Brinnington railway station is a stop on the Hope Valley Line; Northern Trains operates regular services between , and .

The estate is accessed via Brinnington Road, which crosses the M60 motorway at both ends.

Bus services are operated by Stagecoach Manchester; key routes that serve Brinnington are:
- 322 runs between Stockport and Haughton Green
- 325 runs between Stockport and Brinnington, on a circular route
- 327 runs between Stockport and Denton.

==Religion==
There are two churches: St. Bernadette's (Roman Catholic) and Brinnington Community Church at the Lighthouse Centre (Evangelical).

==Education==
There are three primary schools: St. Paul's (Church Of England), St. Bernadette's (Roman Catholic) and Westmorland; the latter is an amalgamation of the former Brindale, Maycroft and Tame Valley primary schools.

==Health==
A survey was carried out by a local GP to investigate why the depression rate in Brinnington was 23.6%, compared with an average of 9.8% in the rest of England. His records concurred; out of his last 123 patients, 24% were seeking help with depression, a further 28% were having treatment and 16% had been previously.
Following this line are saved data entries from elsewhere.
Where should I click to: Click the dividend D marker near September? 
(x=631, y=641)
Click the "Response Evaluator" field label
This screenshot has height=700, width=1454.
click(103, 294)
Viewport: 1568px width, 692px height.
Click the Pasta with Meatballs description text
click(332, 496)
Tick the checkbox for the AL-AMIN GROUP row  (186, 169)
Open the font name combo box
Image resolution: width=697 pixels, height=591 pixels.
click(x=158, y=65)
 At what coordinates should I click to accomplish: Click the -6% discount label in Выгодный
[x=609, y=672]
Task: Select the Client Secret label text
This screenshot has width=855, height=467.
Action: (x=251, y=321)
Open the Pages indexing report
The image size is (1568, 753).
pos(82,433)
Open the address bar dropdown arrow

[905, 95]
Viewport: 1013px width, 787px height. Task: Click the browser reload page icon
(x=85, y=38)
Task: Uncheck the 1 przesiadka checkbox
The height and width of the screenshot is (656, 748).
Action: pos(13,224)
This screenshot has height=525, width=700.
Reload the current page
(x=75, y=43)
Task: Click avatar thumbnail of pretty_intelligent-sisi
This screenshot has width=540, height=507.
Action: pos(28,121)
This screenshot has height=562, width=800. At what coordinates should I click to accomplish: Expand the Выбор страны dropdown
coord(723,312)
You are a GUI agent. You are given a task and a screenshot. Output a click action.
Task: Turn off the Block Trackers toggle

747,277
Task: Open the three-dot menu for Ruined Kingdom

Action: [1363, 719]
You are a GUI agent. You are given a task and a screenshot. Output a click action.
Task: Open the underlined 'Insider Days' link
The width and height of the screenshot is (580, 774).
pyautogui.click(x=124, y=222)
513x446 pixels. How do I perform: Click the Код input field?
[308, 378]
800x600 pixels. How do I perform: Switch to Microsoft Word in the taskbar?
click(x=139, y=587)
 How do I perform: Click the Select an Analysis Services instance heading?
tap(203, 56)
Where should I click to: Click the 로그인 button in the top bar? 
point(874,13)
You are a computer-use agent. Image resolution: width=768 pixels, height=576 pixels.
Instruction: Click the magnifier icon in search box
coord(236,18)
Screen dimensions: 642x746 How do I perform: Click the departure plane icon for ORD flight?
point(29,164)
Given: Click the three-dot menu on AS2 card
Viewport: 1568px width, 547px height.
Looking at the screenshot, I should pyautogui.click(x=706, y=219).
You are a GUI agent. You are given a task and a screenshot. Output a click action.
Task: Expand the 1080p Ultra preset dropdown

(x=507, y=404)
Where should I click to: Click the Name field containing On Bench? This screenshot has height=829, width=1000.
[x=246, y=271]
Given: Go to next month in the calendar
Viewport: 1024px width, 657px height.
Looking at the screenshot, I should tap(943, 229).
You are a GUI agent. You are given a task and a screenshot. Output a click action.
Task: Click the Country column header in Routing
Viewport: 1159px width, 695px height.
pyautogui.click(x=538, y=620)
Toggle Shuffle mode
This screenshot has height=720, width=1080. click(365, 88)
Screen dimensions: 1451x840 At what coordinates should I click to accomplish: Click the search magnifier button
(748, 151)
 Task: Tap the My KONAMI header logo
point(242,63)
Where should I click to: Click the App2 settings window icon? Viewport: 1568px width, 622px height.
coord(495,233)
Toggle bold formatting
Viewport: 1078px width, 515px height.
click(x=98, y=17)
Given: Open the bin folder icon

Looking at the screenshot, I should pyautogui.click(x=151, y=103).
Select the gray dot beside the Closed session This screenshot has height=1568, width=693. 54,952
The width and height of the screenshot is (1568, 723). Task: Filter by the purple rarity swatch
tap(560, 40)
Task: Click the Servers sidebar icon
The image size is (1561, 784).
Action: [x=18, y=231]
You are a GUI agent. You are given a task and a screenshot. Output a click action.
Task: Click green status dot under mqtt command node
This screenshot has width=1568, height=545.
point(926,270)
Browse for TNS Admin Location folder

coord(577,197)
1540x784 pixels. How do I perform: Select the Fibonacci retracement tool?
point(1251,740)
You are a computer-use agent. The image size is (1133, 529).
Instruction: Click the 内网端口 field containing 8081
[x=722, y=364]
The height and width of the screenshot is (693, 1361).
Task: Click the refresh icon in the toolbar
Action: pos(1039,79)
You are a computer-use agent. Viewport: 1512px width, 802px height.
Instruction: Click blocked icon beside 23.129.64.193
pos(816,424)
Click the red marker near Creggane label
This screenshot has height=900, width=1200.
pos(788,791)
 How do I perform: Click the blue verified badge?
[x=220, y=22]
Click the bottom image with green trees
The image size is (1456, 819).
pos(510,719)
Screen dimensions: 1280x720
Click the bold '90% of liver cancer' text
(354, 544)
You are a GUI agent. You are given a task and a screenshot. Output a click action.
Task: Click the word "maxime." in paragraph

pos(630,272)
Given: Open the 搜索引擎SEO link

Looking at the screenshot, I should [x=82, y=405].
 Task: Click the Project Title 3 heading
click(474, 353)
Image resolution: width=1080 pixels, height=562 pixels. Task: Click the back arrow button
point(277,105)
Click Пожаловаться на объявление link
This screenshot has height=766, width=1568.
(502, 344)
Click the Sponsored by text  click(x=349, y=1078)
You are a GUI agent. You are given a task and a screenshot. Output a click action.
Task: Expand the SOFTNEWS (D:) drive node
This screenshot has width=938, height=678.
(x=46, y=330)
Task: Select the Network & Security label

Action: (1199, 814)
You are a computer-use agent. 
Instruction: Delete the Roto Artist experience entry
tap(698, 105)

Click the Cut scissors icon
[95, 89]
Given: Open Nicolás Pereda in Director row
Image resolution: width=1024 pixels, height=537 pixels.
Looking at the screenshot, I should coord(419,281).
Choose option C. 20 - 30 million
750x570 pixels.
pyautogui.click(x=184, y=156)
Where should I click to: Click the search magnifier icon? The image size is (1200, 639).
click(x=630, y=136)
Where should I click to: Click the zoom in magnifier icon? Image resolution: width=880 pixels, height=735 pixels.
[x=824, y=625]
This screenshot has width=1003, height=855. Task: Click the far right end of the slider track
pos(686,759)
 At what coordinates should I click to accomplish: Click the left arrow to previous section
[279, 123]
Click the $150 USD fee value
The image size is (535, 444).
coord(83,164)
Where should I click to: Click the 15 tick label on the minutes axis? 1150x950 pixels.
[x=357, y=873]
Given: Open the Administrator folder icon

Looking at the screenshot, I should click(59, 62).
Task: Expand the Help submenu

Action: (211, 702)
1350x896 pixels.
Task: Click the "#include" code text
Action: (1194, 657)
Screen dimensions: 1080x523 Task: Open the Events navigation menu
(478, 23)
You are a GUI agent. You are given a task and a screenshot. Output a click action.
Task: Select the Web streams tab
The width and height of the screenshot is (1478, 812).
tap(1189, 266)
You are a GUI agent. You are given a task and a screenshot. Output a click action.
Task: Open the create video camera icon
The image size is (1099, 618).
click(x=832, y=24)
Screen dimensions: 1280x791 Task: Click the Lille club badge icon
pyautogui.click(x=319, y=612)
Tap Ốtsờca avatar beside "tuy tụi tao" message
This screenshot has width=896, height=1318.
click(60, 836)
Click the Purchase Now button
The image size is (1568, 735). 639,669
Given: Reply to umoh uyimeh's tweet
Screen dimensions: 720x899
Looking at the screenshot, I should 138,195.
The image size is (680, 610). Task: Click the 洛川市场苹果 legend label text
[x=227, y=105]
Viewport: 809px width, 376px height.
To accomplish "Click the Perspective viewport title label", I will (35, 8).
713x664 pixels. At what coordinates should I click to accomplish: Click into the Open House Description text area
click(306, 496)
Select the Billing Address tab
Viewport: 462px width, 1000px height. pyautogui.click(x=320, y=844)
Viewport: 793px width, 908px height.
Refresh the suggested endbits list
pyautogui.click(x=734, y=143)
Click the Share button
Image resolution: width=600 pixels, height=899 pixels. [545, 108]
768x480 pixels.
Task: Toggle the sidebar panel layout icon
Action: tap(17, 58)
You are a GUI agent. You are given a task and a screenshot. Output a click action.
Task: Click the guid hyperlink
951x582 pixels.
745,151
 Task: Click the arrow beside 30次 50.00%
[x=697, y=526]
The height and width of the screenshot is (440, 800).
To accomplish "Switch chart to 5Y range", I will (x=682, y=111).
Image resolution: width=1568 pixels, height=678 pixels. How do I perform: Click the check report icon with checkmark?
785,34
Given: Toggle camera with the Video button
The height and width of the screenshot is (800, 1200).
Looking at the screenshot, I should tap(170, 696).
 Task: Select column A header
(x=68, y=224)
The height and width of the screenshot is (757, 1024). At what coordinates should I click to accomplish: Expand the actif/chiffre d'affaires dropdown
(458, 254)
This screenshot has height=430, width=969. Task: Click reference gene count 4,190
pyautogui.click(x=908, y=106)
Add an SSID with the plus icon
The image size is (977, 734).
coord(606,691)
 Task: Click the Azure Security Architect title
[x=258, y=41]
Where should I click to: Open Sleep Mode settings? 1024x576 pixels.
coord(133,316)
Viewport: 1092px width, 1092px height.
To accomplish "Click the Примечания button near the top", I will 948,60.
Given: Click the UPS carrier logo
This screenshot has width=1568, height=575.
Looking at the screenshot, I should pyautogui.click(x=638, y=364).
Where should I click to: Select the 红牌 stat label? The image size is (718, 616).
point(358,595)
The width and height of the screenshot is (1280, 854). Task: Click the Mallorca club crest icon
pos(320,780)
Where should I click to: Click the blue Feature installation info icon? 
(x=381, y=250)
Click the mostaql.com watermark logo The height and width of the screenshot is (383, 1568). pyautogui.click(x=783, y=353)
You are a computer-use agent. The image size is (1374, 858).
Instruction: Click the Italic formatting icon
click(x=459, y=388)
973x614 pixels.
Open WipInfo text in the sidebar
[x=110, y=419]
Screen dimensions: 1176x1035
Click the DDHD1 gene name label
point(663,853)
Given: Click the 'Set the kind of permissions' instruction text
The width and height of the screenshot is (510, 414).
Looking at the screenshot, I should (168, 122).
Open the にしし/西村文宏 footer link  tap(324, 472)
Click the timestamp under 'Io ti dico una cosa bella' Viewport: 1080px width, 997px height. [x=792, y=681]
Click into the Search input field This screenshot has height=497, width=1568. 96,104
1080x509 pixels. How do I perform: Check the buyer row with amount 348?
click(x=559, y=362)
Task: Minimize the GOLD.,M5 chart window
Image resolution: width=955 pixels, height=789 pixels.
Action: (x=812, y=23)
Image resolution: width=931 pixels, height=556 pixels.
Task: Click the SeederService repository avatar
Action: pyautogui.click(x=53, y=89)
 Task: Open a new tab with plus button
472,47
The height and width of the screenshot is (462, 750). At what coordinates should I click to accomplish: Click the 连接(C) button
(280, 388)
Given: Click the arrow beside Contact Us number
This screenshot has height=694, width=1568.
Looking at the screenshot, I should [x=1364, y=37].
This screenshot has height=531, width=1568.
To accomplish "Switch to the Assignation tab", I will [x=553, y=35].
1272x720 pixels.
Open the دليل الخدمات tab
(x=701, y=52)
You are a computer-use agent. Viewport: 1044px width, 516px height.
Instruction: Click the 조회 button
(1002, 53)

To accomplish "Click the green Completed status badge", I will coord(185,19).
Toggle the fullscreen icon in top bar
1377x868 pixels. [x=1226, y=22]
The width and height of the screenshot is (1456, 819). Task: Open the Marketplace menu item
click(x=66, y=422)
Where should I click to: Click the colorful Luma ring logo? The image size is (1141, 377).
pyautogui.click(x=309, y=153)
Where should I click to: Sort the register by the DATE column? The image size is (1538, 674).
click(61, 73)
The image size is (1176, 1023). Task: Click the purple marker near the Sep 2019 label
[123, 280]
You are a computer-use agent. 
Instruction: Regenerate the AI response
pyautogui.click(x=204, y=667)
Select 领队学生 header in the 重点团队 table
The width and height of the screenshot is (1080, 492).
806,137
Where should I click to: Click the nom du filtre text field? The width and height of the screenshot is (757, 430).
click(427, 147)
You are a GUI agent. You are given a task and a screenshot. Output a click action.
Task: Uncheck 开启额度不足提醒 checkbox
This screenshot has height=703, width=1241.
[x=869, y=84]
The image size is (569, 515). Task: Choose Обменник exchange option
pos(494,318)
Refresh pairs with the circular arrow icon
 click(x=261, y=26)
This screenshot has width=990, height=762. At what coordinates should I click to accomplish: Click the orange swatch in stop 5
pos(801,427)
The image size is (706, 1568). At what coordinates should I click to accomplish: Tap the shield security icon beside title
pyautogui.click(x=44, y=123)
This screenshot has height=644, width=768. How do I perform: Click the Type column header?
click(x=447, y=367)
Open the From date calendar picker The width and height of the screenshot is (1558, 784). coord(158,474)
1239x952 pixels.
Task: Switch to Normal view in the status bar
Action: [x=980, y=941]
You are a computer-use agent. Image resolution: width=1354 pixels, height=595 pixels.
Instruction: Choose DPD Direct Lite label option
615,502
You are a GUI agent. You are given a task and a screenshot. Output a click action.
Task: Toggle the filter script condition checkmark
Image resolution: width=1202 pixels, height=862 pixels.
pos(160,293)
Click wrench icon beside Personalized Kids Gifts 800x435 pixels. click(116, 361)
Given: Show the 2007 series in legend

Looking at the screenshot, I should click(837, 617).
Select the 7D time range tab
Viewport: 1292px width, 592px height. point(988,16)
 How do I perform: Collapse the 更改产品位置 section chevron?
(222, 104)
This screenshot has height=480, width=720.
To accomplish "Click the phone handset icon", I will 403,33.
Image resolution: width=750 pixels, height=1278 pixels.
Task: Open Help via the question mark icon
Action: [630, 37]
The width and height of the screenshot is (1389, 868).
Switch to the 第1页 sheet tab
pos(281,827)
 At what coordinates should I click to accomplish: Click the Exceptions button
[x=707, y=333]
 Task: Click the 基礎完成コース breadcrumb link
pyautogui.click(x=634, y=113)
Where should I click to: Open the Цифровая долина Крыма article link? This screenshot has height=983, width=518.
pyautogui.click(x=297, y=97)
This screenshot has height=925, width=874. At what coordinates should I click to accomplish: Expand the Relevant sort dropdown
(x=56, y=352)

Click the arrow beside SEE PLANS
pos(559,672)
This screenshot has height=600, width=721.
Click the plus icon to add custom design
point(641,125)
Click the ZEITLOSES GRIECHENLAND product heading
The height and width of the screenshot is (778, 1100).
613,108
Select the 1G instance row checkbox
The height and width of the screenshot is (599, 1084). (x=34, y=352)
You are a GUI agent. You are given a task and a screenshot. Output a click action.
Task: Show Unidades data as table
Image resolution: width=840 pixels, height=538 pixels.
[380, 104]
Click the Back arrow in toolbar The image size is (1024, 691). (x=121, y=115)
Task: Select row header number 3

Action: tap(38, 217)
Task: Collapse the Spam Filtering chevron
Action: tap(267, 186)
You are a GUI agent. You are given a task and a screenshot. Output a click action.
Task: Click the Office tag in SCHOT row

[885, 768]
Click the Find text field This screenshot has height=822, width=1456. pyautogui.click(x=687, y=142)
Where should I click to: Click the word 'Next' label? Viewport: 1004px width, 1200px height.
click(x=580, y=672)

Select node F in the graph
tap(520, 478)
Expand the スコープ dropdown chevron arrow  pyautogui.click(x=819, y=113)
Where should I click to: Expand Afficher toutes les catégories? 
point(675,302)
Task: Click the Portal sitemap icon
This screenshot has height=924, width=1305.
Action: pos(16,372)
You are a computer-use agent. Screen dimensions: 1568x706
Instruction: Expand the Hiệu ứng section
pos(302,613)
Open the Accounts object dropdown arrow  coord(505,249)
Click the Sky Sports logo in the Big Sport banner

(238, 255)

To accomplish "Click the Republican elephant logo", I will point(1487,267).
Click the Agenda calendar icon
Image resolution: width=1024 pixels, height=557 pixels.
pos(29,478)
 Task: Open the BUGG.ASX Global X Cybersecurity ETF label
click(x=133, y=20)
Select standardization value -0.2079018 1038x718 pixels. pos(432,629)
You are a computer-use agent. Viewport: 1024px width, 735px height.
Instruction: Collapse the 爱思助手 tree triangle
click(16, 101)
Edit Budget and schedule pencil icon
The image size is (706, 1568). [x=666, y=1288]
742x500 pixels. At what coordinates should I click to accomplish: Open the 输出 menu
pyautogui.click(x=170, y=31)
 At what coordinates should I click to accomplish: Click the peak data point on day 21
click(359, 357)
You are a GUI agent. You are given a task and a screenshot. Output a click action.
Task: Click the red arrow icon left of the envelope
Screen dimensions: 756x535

Since deprivation is the main driver of health inequalities in Stockport, people in Brinnington can expect to live 10 years less than people in more affluent areas in Stockport. Moreover, 10 to 15 more years of that already shorter life will be spent in ill health compared to years of illness in more affluent areas.

==Law==
Hollow End Towers in Brinnington were the subject of one of the leading cases on the law of nuisance, Transco plc v Stockport Metropolitan BC.